DOCUMENT EXTRACT:
• • •

I am trying to solve for $B_k$ in the following equation, as the function of two separate least-squares expressions:
$$ B_k = \arg \min ||X_k - B_kD_kA^T||^2 + \mu_k||B_k - P_kB^*||^2 $$
This is part of a larger algorithm for non-negative PARAFAC2 that I am trying to implement, and is applicable for 3rd order tensors. However, for the purposes of this expression we are only considering one slice of the tensor.
I understand that to solve for $B_k$, we would set $X_k = B_kD_kA^T$ and take the right inverse of $D_kA^T$ to isolate $B_k$. However, I am unsure of how to set up the expression such that $B_k$ is the least-squares solution to both of the expressions. It must be solved using non-negative least squares, as per the article.
After some more research, I think that I have come up with a solution to the problem. First, take the derivative with respect to $B_k$, and set it to 0.

• • •

DATA SEGMENT:
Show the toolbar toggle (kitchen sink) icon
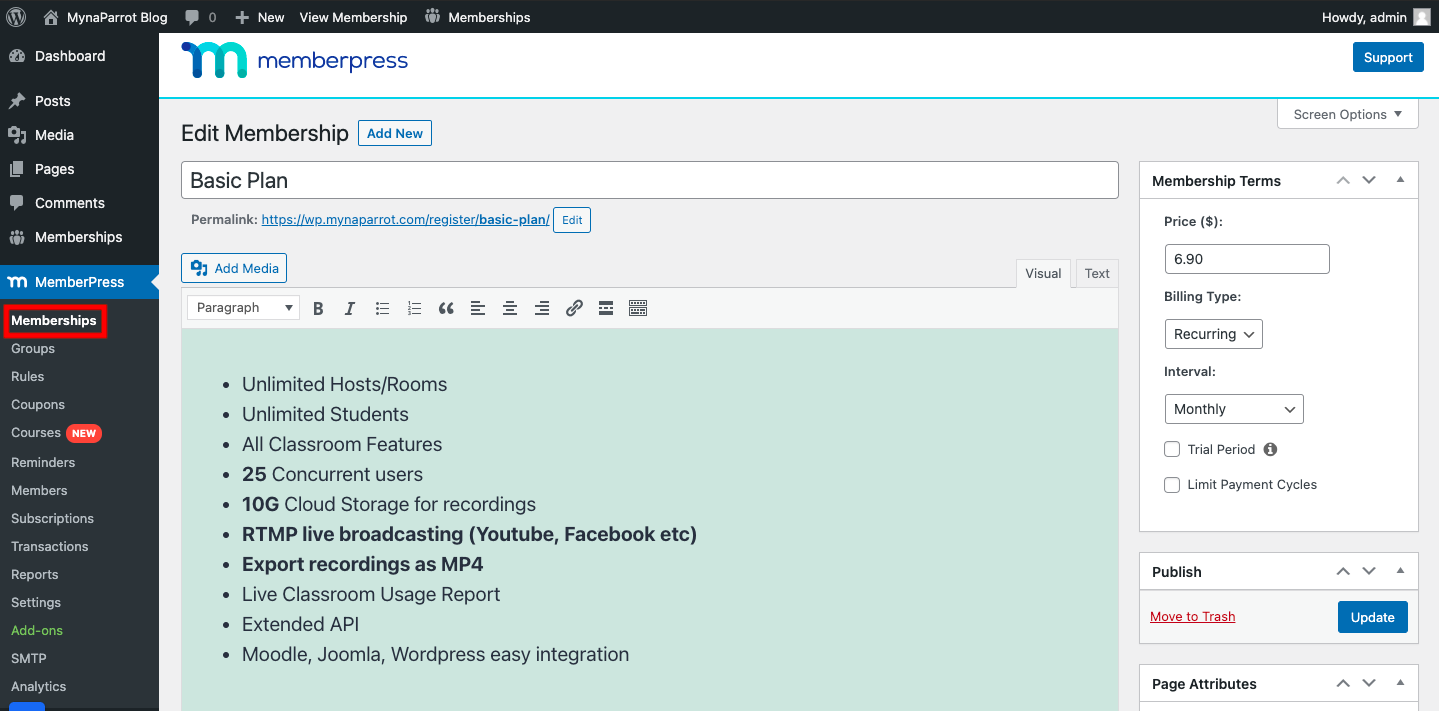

• • •

TO BE DONE:
• A. Answer these questions about the PARAFAC2 post:
(i) To what order of tensors is the larger algorithm applicable?
(ii) According to the article, what method must be used to solve for $B_k$?
(iii) After more research, what first step does the writer propose?
• B. Write out the part of the PARAFAC2 post between "After some more" and "set it to 0.", inclusive.

TASK SOLUTIONS:
• A.
(i) 3rd order tensors.
(ii) Non-negative least squares.
(iii) Take the derivative with respect to $B_k$ and set it to 0.

• B.
After some more research, I think that I have come up with a solution to the problem. First, take the derivative with respect to $B_k$, and set it to 0.